​In January 2018, the EU’s second payments directive (PSD2) was introduced to drive incumbent FS institutions into the world of open banking, opening them up to competition from FinTechs.

Through driving more competition and innovation into the financial services sector, the EU directive is seeking to reduce the longstanding monopoly banks have over customer data. Indeed, the emphasis is on placing customer needs at the heart of financial services.

We’re now a year and a bit into the legislation, so is it fair to assume open banking has gone from being a buzzword to a meaningful force of customer-centred financial services?

The answer is yes, and no.

What is Open Banking?

In a nutshell, open banking means banks are obliged to share customers’ transactional financial data with authorised third parties via dedicated API’s. These financial services range from credit scoring systems, banking apps (like Monzo) and internet payments which have the potential to bring considerable benefits to consumers. This is seen in the capabilities for aggregating financial data, displaying spending patterns, automating parts of the decision process and even offering new ways to pay.

The innovation shown in converging these new technologies and Financial Services means that banking is becoming speedier, simpler and more convenient to individual consumers who are able to tailor their financial information to what works best for them personally.

(For a more comprehensive breakdown on what open banking means for consumers, take a look at this video).

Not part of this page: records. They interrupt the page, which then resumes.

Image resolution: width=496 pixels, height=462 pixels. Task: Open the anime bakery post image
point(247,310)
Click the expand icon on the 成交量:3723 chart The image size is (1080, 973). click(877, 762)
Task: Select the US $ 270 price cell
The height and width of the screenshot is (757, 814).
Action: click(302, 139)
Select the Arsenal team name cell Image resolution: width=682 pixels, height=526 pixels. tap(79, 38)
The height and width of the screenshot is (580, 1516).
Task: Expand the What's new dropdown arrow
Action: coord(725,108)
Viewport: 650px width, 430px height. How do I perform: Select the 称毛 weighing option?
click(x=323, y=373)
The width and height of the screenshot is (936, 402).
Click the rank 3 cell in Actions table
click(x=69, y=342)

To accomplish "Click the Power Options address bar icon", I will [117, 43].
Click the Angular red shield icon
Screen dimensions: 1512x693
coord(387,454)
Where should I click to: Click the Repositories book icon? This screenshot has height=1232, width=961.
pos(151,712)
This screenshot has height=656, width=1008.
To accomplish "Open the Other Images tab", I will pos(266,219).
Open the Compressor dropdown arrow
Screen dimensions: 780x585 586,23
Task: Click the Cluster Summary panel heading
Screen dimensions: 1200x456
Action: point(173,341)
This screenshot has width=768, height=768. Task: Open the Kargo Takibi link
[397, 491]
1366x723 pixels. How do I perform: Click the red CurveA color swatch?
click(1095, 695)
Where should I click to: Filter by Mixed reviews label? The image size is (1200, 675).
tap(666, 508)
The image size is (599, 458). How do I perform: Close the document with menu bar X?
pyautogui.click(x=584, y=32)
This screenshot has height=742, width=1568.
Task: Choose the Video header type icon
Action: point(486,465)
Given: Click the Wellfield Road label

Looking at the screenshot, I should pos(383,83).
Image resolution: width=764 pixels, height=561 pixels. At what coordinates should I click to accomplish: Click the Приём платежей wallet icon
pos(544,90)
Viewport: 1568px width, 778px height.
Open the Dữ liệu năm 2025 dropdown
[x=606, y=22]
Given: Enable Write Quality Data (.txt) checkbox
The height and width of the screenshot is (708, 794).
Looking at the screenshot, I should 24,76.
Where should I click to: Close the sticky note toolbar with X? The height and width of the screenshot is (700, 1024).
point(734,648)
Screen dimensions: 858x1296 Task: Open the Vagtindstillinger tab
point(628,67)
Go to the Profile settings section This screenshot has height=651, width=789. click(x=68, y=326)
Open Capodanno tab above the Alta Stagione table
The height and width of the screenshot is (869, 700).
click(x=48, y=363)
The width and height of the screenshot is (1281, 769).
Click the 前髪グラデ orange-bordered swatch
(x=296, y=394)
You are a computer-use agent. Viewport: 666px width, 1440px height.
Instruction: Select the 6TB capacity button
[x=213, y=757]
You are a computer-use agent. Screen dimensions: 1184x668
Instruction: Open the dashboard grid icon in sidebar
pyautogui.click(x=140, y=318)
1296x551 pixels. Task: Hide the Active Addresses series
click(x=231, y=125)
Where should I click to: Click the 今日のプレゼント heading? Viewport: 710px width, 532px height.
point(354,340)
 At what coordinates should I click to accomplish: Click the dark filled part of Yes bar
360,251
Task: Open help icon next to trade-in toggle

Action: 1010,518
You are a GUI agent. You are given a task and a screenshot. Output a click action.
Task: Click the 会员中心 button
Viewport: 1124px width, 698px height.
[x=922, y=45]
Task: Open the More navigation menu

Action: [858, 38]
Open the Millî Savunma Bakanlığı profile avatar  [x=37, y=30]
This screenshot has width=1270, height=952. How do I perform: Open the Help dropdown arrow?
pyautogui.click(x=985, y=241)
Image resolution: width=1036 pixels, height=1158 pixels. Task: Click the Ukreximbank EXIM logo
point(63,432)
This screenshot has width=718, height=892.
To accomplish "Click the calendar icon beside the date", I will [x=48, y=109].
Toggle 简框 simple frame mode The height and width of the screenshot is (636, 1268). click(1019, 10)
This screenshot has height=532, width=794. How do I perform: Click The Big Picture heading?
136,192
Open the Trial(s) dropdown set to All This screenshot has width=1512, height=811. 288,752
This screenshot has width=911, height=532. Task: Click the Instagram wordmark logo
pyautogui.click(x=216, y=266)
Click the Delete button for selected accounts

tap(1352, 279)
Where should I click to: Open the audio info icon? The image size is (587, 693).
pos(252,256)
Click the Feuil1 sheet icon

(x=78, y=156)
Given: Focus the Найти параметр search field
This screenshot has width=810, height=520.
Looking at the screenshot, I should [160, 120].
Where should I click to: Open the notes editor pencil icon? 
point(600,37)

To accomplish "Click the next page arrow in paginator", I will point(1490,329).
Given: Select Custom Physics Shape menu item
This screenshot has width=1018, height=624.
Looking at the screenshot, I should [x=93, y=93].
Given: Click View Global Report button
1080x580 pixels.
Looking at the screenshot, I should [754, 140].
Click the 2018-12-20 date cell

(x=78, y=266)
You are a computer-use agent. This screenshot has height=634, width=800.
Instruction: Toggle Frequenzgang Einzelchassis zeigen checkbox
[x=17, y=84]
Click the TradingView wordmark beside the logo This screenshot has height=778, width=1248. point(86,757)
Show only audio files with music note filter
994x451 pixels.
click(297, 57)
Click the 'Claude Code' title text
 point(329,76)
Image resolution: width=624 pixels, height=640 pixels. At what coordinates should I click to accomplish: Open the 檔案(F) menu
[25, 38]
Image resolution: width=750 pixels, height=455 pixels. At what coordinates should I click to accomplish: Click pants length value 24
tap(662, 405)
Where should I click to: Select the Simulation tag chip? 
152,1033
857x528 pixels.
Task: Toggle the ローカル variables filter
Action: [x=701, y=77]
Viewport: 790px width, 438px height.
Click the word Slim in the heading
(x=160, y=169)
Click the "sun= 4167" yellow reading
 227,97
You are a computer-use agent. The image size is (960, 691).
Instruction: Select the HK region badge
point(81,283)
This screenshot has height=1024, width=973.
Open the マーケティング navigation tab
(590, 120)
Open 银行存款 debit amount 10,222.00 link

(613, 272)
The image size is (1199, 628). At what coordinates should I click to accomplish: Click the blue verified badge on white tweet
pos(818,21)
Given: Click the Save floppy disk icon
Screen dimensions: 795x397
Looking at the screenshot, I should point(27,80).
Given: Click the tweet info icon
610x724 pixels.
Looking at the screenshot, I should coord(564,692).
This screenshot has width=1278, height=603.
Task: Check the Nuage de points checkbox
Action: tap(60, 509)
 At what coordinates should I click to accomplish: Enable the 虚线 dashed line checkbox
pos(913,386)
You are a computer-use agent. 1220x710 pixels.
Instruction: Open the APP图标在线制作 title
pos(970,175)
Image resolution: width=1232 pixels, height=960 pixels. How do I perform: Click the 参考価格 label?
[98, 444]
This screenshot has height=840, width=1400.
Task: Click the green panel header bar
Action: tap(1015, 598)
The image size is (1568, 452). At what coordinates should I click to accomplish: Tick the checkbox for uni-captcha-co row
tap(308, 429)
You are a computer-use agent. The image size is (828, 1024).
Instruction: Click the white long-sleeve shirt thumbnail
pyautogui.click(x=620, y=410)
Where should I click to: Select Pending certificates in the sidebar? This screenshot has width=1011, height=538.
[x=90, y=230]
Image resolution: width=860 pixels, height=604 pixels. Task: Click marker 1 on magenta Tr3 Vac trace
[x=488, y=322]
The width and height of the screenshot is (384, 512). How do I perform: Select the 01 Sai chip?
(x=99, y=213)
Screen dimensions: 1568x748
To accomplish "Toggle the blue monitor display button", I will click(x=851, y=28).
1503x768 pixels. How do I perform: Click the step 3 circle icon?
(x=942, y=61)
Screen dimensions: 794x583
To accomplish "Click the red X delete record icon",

But it is not without its flaws. While the potential for enhanced competition has certainly caused a massive stir in the FS world, a change which has been heavily reflected in the investment landscape, open banking is a bit of a slow burn from a consumer perspective. Only 22% had heard of it as of November last year, leading it to be hailed as “the revolution that never was” by critics.

And for those that have heard of it, residual concerns over security haven’t been entirely dealt with. The introduction of open banking appears not to have increased trust in Financial Services with 26% believing that the concept is merely a means for banks to share customer data. Concerns have been raised that with a potentially complicated chain of providers with access to it, it may not always be clear who is liable for loss of data. Indeed, given recent high-profile data scandals around the amount of data held by our Social Media accounts, it seems more than likely that consumers may not know exactly what they are agreeing to when they give consent.

Moreover, there’s a valid discussion to be had around financial exclusion. Open banking has little benefit to less tech savvy people, such as the elderly, who are not native smartphone users. Although the popularity of banking apps is certainly on the rise, only 13% of over-65s use this method to bank. Indeed, over a third of this group still depend on visits to their local branch over digital banking channels – a not inconsequential segment of the population. As open banking increases in popularity, financial infrastructures need to ready themselves to ensure that their innovation doesn’t become exclusive. Open banking’s customer-centric revolution is limited if it decisively excludes portions of society.

In conclusion…

Many are hailing 2019 as the year of open banking, with pWc predicting 64% uptake among the adult population by 2022. While most would be hard-pressed to say that it isn’t a major step for the user, I think the industry still needs to do more to raise awareness, and convince consumers that it’s definitely their interests which are at the legislation’s heart.